More recent studies have found similar null results with more traditional categorization tasks (Freedman, Riesenhuber, Poggio, & Miller, 2003; Op de Beeck, Wagemans, & Vogels, 2001; Sigala, 2004; E. Thomas et al., 2001; Vogels, 1999). In each of these studies, monkeys were taught to classify visual objects into one of two categories (e.g., tree versus non-tree, two categories of arbitrary complex shapes). Single-cell recordings showed that the firing properties of IT neurons did not change with learning. In particular, IT neurons showed sensitivity to specific visual images, but category training did not make them more likely to respond to other stimuli in the same category or less likely to respond to stimuli belonging to the contrasting category.
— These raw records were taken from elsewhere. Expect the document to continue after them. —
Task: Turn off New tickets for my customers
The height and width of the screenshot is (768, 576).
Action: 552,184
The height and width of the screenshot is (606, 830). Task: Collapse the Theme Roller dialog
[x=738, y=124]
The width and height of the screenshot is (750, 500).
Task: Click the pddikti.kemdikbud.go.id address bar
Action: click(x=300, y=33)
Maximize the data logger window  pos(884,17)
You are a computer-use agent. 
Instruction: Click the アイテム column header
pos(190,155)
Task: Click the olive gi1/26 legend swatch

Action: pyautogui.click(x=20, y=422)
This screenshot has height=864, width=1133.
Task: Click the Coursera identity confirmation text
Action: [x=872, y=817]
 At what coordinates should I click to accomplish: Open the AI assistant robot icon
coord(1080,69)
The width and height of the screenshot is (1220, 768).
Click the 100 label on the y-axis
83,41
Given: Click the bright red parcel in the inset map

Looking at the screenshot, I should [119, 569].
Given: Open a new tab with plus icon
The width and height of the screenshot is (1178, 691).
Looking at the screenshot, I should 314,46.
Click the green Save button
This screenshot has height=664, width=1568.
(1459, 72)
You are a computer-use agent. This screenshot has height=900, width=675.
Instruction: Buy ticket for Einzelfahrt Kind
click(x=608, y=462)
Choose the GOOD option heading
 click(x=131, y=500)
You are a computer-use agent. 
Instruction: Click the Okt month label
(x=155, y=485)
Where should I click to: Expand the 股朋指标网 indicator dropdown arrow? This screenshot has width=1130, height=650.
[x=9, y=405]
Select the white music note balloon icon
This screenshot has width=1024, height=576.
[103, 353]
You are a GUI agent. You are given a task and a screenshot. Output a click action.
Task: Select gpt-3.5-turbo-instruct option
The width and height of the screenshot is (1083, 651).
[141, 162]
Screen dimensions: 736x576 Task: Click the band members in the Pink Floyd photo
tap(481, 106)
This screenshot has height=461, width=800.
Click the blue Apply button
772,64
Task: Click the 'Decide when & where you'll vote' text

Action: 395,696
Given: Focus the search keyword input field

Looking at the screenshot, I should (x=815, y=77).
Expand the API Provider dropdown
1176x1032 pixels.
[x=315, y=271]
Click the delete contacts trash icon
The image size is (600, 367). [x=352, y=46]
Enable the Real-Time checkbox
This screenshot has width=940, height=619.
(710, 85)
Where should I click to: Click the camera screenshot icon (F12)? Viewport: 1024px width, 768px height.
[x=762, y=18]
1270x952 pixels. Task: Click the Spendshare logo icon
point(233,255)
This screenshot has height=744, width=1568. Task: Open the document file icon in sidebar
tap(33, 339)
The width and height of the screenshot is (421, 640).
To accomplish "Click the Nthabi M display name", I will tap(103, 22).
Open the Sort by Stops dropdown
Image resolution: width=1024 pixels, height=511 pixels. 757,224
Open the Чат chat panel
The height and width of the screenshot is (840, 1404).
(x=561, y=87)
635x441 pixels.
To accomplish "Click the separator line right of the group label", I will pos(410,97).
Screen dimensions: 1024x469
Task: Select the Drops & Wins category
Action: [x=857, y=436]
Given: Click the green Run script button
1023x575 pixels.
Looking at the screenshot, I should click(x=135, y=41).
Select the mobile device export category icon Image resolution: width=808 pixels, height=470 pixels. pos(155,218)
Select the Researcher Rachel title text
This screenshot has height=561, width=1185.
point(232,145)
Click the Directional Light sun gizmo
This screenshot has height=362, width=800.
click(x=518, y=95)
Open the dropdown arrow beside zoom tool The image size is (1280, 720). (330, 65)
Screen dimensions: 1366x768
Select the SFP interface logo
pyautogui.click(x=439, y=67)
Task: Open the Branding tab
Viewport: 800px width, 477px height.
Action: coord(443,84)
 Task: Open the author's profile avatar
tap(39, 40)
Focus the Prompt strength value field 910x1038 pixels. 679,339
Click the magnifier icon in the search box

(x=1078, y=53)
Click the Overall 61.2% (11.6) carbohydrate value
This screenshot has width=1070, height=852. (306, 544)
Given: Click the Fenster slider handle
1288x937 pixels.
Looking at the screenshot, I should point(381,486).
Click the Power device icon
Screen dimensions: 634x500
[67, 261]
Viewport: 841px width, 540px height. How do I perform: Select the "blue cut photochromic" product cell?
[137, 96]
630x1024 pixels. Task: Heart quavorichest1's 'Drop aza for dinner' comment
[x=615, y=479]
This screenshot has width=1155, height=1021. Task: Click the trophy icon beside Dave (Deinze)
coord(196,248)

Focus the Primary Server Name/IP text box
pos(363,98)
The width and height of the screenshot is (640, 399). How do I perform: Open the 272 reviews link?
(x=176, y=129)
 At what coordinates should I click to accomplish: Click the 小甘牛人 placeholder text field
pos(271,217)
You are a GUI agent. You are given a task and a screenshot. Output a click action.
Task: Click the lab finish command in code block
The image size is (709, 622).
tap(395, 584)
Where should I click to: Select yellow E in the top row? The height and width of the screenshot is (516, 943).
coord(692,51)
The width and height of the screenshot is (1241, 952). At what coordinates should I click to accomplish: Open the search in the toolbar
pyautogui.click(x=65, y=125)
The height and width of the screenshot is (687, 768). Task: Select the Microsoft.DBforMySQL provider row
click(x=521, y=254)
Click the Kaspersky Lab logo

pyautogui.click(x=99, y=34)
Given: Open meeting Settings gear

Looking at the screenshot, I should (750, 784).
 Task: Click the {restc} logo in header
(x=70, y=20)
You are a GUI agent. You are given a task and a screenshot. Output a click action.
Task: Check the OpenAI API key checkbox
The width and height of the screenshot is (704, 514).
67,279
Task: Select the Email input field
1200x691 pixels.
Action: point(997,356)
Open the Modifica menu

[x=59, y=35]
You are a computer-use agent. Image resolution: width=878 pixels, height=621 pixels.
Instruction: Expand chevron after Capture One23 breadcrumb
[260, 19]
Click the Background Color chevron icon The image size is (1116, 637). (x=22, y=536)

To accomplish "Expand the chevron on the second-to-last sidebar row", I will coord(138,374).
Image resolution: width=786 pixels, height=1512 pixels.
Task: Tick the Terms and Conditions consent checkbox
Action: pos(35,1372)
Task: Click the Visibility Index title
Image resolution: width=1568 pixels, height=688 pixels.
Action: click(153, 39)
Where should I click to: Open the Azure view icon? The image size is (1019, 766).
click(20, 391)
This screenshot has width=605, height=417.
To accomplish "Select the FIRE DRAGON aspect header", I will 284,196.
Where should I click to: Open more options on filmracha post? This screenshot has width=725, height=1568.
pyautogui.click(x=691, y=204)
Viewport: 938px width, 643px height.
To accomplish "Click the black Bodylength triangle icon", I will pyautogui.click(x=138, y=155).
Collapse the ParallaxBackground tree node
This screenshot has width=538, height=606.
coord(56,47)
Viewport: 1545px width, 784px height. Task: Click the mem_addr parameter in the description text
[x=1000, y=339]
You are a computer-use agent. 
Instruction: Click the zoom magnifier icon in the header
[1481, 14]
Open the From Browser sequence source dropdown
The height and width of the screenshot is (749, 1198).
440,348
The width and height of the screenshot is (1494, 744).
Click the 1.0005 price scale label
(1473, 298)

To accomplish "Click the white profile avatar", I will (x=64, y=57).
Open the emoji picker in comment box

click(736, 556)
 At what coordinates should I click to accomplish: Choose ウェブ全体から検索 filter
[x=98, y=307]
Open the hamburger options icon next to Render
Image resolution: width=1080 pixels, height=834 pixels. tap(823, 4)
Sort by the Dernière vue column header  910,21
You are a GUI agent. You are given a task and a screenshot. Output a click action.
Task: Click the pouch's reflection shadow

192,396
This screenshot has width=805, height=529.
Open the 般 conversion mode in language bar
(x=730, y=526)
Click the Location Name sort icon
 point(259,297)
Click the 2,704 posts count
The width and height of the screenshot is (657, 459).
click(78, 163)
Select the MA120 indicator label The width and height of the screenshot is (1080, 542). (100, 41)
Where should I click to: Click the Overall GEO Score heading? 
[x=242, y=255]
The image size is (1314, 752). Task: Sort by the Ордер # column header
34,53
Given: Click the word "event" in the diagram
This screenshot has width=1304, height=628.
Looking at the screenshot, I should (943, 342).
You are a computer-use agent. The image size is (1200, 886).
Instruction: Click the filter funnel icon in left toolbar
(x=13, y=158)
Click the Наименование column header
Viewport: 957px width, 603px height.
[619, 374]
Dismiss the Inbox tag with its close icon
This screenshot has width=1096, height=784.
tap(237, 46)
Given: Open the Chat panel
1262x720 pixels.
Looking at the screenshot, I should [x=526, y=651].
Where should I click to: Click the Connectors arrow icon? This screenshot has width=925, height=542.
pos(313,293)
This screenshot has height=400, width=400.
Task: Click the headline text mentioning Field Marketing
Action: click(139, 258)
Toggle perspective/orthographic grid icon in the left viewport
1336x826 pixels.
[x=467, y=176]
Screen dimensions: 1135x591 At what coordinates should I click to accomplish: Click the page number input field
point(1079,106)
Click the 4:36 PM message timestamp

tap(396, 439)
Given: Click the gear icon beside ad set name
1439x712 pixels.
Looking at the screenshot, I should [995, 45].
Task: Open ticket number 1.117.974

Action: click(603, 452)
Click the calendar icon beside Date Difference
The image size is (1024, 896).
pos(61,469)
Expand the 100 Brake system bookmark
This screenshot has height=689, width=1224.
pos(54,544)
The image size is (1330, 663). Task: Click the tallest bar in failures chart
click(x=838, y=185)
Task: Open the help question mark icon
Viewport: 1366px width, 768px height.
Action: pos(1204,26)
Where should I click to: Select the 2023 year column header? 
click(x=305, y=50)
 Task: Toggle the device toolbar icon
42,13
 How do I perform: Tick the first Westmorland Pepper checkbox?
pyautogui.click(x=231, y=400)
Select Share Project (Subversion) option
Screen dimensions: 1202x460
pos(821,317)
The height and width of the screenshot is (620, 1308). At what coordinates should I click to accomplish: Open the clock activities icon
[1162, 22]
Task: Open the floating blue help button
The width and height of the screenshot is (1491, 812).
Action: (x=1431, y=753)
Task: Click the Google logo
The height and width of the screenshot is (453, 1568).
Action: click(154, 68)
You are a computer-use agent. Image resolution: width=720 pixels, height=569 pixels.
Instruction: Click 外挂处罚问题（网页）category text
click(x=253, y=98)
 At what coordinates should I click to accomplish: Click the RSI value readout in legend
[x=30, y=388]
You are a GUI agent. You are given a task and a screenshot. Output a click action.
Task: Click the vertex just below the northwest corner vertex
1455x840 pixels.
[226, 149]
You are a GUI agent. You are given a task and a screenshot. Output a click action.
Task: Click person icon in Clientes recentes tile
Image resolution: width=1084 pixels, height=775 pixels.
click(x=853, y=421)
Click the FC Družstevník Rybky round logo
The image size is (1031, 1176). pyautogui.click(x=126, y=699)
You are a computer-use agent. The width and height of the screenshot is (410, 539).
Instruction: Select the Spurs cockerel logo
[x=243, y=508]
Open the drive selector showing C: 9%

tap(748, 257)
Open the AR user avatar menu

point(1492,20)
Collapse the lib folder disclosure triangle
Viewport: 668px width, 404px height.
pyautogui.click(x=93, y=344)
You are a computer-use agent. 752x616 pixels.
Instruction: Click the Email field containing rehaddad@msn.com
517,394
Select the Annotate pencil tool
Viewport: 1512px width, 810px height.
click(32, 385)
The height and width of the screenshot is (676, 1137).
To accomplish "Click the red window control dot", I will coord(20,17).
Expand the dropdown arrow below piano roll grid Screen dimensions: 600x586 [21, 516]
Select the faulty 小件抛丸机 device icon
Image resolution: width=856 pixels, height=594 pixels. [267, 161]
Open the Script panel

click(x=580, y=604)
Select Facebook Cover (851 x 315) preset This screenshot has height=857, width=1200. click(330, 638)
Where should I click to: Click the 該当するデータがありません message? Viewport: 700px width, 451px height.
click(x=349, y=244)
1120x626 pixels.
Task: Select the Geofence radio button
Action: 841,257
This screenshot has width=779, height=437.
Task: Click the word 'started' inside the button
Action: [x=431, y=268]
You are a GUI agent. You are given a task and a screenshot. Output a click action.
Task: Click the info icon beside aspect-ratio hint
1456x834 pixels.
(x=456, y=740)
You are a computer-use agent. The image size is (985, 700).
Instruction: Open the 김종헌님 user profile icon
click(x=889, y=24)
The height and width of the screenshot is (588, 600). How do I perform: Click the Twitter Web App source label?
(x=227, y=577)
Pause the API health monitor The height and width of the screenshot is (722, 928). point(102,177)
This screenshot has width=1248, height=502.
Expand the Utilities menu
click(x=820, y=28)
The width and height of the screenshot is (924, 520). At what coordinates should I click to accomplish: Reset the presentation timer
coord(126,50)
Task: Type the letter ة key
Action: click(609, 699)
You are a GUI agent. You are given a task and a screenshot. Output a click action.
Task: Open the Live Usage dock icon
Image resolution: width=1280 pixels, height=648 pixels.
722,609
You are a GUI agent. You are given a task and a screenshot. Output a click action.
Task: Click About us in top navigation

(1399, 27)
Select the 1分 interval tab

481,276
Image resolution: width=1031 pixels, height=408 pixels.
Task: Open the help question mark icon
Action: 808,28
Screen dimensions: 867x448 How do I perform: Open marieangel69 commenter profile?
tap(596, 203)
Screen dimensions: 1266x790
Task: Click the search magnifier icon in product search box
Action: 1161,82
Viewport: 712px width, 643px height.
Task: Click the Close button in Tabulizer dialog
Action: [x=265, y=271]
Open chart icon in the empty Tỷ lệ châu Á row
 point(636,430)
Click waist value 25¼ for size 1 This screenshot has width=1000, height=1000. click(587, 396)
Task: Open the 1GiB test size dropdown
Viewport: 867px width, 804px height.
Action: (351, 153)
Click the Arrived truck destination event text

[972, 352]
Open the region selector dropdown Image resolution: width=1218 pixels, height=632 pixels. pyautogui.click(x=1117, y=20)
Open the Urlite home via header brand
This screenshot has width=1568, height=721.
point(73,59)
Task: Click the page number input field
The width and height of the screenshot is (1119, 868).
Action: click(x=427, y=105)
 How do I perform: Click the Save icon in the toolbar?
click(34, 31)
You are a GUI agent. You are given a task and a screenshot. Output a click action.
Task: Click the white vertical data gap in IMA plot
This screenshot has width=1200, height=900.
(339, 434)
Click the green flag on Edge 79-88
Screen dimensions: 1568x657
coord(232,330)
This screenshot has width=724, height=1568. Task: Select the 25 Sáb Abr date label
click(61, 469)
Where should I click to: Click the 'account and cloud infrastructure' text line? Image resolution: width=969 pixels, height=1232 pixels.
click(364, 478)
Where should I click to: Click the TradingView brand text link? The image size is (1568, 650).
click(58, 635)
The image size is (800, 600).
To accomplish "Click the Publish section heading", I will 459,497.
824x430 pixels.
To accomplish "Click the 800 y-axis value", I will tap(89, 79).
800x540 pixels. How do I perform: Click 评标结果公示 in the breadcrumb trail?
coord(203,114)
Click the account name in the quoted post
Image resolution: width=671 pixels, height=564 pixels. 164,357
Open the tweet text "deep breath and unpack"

Similar results have been found in neurobiological studies of visual perceptual learning. The standard model of perceptual learning includes an early stage of sensory processing that is separate from a later stage of decision making (Amitay, Zhang, Jones, & Moore, 2014; Law & Gold, 2010). Theories proposing changes in the later decision stage of processing have been particularly successful in accounting for the available data (Amitay et al., 2014), including findings of heightened behavioral sensitivity that are not associated with changes in early sensory areas, but instead with the way that sensory information is used to form a decision variable at later stages of processing (e.g., Kahnt, Grueschow, Speck, & Haynes, 2011; Law & Gold, 2008).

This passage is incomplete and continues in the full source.